— Start of Passage given —
Breaking Down the Back Cut in Basketball

Breaking Down the Back Cut in Basketball

 

A back cut in basketball can be a great tool to help relieve pressure defense, get easy baskets, and help keep the defense honest. It is something that every basketball player should learn how to do, especially if you are used to playing out on the wing. If you don’t use the back cut, the defense can continue to gamble and pressure the wings. This will make it extremely hard to run the offense the right way and get good quality shots.

Several different steps go into reading when to use a back cut and then how to use it. This basketball article will break down those steps for you and provide some video clips to watch. That way, you will see exactly how it looks and what needs to be done to execute this move the correct way.

 

Read the Defense

The first step to the back cut in basketball is reading your defender and the help defense. If your defender is playing off you or on your low side, then the back cut is not open. Also, if a help defender is sitting in the lane, the back cut is not available. You have to evaluate what is going on around you before deciding to use the back cut.
— End of Passage given —
* [Problems]:
(a) In the article on the basketball back cut, what is the first step?
(b) Sum up the article on the basketball back cut in two sentences.
(c) Pick up the article on the basketball back cut after its last sentence and keep writing.
— Start of Data —
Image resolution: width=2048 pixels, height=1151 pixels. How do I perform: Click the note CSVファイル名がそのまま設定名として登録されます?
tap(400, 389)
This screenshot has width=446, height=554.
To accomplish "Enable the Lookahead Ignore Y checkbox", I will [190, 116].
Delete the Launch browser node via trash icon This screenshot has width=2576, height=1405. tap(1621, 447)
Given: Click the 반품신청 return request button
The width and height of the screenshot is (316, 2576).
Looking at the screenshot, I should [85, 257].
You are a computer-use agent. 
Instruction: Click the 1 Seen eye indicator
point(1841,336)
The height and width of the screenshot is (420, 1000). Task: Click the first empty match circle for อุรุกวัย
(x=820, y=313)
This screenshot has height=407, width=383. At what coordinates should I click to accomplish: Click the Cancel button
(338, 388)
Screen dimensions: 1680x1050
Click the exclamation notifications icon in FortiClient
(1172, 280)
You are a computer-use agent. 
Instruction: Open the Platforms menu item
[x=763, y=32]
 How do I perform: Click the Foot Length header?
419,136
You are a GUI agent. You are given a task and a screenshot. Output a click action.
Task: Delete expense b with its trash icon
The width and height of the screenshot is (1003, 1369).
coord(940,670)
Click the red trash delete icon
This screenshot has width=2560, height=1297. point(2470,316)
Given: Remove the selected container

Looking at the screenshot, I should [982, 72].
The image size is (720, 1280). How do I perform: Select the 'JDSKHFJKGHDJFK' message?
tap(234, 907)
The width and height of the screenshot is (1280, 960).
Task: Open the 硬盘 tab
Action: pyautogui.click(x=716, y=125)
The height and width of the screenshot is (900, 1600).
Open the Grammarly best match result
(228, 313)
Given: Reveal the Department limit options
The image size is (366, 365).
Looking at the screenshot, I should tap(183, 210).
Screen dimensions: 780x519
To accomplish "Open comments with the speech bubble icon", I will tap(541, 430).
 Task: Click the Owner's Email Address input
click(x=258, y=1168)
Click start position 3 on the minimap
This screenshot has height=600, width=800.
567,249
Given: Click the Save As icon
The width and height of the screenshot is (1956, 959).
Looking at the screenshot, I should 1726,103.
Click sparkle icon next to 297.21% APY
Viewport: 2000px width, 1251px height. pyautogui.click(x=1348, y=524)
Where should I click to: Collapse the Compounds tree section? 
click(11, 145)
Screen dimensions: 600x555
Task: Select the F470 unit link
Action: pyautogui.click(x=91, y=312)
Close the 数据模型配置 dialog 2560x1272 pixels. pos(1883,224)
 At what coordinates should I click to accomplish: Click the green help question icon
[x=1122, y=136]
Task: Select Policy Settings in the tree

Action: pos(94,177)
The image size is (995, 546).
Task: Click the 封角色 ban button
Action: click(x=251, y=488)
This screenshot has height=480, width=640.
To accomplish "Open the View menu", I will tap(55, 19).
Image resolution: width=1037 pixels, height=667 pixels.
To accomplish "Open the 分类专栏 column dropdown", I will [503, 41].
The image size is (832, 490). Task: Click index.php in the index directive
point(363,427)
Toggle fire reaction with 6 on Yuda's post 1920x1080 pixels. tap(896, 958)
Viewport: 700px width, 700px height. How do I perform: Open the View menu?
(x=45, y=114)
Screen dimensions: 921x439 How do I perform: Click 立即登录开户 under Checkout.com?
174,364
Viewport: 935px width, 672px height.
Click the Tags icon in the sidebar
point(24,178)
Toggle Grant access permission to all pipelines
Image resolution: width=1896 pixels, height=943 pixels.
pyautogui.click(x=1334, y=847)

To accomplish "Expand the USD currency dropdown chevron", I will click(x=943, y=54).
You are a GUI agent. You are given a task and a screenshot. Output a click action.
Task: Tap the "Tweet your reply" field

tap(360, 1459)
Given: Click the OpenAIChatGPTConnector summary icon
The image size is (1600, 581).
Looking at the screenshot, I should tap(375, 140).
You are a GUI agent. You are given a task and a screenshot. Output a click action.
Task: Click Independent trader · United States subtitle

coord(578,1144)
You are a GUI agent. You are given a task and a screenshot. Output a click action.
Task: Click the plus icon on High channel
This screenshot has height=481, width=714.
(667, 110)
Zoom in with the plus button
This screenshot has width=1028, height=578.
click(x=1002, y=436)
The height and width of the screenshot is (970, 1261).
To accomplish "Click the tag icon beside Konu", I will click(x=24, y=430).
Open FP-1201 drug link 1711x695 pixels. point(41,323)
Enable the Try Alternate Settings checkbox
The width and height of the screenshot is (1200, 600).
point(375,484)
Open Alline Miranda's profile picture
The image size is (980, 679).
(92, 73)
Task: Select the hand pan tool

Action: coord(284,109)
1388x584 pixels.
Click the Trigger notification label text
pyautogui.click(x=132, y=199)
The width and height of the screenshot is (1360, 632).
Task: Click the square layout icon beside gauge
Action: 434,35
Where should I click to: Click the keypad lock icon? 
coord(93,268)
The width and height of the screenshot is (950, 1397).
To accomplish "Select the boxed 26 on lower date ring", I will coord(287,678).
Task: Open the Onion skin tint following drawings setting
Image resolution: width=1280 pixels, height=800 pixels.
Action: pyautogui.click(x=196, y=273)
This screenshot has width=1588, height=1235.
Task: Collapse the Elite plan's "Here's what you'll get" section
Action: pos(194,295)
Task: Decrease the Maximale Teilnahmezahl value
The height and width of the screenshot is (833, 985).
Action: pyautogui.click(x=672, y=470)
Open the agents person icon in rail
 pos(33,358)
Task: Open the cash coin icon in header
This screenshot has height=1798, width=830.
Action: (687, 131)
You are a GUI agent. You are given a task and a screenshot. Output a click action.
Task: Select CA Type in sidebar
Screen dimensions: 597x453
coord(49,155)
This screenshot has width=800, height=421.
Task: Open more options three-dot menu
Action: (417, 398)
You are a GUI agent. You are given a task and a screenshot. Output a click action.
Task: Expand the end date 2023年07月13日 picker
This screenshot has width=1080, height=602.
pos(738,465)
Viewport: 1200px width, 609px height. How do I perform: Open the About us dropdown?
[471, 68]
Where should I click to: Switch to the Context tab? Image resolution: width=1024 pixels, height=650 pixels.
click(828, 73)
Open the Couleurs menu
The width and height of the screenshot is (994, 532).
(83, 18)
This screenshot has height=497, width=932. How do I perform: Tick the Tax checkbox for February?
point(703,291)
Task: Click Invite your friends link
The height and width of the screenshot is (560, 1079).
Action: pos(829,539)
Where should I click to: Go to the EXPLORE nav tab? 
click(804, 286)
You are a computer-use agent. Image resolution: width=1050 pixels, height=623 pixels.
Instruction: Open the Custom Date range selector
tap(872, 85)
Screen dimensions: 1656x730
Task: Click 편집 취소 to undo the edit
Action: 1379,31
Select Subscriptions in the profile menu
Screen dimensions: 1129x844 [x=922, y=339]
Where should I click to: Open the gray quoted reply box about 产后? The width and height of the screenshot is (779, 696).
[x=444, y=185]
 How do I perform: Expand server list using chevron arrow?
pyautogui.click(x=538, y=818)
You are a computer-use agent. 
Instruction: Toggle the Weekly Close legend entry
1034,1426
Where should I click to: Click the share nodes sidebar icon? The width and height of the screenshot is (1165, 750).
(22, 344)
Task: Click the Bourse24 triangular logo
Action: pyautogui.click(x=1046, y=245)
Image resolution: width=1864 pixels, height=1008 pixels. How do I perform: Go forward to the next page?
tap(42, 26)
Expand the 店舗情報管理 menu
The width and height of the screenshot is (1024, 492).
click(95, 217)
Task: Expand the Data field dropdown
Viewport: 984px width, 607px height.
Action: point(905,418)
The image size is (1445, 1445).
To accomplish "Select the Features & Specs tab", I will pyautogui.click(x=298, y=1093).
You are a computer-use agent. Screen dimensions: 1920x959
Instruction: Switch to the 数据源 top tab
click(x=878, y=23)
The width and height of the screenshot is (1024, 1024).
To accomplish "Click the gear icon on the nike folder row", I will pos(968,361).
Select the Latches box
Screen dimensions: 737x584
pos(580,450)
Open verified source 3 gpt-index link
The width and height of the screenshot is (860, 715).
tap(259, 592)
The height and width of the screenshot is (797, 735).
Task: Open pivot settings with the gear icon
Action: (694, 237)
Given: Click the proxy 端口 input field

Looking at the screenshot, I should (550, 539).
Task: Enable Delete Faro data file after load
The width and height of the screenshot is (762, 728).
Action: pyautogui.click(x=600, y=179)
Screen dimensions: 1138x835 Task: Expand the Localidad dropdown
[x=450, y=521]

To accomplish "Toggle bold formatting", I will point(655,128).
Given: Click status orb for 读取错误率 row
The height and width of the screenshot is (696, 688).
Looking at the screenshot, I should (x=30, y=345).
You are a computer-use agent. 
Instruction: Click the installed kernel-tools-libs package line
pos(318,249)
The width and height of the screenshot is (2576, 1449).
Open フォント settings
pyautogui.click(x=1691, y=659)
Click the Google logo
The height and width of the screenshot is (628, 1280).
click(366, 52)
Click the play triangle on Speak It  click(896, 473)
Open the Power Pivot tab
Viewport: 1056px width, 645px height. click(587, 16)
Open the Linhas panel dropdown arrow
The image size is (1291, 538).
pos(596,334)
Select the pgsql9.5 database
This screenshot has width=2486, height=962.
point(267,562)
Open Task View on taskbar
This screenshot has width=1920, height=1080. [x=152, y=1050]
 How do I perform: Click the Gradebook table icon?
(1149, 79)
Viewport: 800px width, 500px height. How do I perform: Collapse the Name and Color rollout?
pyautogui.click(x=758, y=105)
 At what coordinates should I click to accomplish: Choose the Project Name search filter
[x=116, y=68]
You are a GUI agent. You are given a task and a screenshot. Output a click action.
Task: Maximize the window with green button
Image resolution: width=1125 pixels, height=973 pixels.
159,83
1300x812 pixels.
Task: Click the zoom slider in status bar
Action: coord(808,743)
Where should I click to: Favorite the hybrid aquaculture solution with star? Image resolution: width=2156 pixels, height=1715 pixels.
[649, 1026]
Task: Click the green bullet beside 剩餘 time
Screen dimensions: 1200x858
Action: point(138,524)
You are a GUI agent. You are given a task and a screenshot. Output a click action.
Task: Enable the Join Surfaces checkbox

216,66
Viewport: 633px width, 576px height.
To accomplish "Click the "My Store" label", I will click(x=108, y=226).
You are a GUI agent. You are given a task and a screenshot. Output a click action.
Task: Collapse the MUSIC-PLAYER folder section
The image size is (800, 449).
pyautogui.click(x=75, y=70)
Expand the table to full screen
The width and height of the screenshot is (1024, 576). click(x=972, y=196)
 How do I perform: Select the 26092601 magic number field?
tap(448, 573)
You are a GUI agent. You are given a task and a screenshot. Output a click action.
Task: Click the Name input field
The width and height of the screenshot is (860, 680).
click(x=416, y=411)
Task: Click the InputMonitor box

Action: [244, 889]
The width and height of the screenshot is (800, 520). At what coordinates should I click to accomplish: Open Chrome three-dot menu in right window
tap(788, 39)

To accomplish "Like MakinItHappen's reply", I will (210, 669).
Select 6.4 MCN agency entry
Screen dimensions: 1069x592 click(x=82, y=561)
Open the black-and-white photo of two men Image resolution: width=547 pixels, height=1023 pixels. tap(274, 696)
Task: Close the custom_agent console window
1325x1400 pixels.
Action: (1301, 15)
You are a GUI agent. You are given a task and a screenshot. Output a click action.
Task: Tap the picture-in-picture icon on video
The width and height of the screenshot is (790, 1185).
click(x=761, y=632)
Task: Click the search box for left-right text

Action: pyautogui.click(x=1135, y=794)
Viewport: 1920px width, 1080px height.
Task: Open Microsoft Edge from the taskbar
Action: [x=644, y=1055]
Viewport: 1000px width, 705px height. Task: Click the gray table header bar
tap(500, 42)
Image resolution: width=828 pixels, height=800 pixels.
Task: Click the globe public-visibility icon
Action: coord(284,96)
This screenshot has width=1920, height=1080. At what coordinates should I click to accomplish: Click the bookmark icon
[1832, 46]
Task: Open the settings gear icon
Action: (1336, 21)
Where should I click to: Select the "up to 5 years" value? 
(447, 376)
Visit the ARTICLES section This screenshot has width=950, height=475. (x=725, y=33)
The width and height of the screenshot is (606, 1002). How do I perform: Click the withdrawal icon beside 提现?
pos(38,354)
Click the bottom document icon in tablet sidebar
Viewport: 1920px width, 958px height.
— End of Data —
* [Answers to the problems]:
(a) Reading your defender and the help defense.

(b) A back cut helps relieve pressure defense, get easy baskets, and keep the defense honest; without it, defenders can keep gambling and pressuring the wings, making the offense hard to run. The first step is reading your defender and the help defense, since the cut is not open if your defender plays off you or on your low side, or if a help defender sits in the lane.

(c)
However, if your defender is trying to deny you the ball and the help side defense is cleared out, the back cut is wide open. Once you have made this read, it is time to get into the set up of using the back cut.

 

 

More: Back Door Basketball Plays

 

The Set-Up Before Cutting Backdoor

Before you use any off-ball cut, you need to set up your defender, and the back cut is not any different. There are two big components to setting up your defender on this type of cut. They are a change of pace and change of direction.

You want to start at a slower speed, which will get your defender to relax. As soon as they do, though, you are going to cut hard to the basket.

The second key that I mentioned was a change of direction. You must sell to your defender that you are coming up to receive the ball or down screen. The defender’s instinct will kick in, and they will try to deny the pass. As soon as they jump to your high side, though, you are going to cut backdoor.

 

 

 

Go Get the Ball

A good back door pass is going to lead the cutter to the basket. So it is up to you as the cutter to make sure that you go get the ball and finish. Once you commit to going for the back cut, stick with it. If you pull out of it, you may fake out your passer, and it will end up in a turnover. As you cut, you want to put your lead hand out. This will give the passer a target, and make sure that your hands are out ready to receive the pass. Gather the ball with two hands and look to finish quickly and under control.

 

Making the Backdoor Pass

The passer plays a big part in a successful back door cut in basketball, so just in case you find yourself on the passing end of a back cut, here are a few tips.

  • Don’t stare down your receiver.
  • If it is a bounce pass, make sure that the ball stays low to the ground and away from the defender’s hands.
  • Lead the cutter to the basket.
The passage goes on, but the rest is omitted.